* **Document segment**:
* * *
How is digital technology changing how we innovate? We continue reading Brynjolfsson and McAfee’s The Second Machine Age (previous posts).
Chapter 5 shifts the book’s focus so far from technology as such to the problem of innovation. “Innovation: Declining or Recombining?” begins by tying economic productivity to innovation, then reprising arguments in favor of a current slowdown in new ideas. Robert Gordon and Tyler Cowen are touchstones for the latter.
SMA sees a way out of innovation doldrums by way of the general purpose technology (GPT) concept (David and Wright, 1999, among others). GPTs are, as you might expect, technologies that “have the potential for important impacts on many sectors of the economy” (76). Think of steam power or electricity. So instead of viewing information technology as narrowly applicable to economies and societies, Brynjolfsson and McAfee argue that “ICT is a GPT”*. The digital world has impact far beyond generating new ways of “entertaining ourselves inexpensively online” (77).
How can this work? This is where the book’s promised theme of combinatorial or recombinant innovation comes in. New ideas are not necessarily brand new concepts or inventions, but rearrangements of preexisting resources and ideas.
* * *
* **Supplied data**:
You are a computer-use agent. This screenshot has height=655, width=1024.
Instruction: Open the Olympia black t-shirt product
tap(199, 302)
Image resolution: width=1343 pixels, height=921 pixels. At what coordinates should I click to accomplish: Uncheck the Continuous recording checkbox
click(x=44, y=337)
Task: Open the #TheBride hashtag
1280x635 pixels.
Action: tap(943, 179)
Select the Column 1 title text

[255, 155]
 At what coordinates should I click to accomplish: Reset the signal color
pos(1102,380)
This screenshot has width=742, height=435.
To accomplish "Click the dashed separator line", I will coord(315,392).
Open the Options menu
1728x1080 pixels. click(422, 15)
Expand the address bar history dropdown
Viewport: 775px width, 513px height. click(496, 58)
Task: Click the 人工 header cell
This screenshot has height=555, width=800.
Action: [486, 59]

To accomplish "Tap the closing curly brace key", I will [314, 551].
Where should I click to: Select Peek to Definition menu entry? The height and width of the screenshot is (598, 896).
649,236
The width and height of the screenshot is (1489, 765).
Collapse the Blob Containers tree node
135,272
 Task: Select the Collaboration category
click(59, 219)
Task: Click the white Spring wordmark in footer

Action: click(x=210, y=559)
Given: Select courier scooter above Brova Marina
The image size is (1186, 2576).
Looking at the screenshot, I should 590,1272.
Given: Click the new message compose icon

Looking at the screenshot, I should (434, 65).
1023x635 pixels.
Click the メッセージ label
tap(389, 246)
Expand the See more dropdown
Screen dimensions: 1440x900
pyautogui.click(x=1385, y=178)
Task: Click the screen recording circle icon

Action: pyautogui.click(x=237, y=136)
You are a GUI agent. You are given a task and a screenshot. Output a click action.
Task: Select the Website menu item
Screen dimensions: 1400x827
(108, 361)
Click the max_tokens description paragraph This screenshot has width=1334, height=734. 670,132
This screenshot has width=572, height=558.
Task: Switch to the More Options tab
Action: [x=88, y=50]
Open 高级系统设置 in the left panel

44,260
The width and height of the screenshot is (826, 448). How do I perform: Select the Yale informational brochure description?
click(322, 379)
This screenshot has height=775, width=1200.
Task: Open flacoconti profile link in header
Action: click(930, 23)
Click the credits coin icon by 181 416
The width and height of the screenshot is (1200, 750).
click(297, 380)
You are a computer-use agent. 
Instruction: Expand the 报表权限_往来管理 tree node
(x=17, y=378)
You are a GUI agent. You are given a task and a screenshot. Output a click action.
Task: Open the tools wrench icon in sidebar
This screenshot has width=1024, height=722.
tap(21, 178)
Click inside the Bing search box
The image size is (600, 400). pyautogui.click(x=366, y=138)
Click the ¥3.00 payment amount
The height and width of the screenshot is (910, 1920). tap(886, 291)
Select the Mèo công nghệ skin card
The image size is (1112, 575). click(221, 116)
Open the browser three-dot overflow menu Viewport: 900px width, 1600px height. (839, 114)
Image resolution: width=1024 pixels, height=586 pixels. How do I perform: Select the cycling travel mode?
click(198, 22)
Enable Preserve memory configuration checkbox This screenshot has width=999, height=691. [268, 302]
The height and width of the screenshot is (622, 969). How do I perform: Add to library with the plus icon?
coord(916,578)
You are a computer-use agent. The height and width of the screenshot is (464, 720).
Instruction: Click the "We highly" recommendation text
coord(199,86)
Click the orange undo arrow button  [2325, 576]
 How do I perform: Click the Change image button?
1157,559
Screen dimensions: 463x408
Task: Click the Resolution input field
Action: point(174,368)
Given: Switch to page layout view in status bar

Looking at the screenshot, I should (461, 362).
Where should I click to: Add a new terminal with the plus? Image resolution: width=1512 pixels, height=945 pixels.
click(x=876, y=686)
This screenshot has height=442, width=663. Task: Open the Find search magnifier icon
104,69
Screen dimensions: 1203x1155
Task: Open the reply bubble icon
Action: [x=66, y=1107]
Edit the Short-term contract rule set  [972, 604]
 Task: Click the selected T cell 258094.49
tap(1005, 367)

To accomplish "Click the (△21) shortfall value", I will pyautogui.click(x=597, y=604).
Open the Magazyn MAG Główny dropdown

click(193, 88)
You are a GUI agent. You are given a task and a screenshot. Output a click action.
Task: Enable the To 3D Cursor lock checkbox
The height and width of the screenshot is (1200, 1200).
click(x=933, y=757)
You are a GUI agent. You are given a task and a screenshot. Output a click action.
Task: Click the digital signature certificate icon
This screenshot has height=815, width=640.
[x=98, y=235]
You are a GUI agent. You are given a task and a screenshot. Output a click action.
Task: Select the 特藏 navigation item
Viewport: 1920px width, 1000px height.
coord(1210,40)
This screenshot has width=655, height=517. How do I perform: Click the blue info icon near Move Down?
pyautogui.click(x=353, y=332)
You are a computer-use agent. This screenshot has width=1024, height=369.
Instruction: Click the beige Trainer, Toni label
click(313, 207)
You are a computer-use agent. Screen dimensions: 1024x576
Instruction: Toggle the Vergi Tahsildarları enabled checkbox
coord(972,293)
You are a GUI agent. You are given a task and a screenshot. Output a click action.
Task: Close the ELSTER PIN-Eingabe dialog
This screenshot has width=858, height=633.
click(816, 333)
* * *
* **Brief 1**: In the post on The Second Machine Age, who are named as touchstones for arguments in favor of a current slowdown in new ideas?
* **Brief 2**: Using the post on The Second Machine Age, explain why Brynjolfsson and McAfee think information technology offers a way out of the innovation slowdown.

* **Exercise result 1**: Robert Gordon and Tyler Cowen.

* **Exercise result 2**: They argue that "ICT is a GPT," a general purpose technology like steam power or electricity that can have important impacts on many sectors of the economy. So its impact reaches far beyond new ways of "entertaining ourselves inexpensively online." This works through recombinant innovation, where new ideas come from rearranging existing resources and ideas.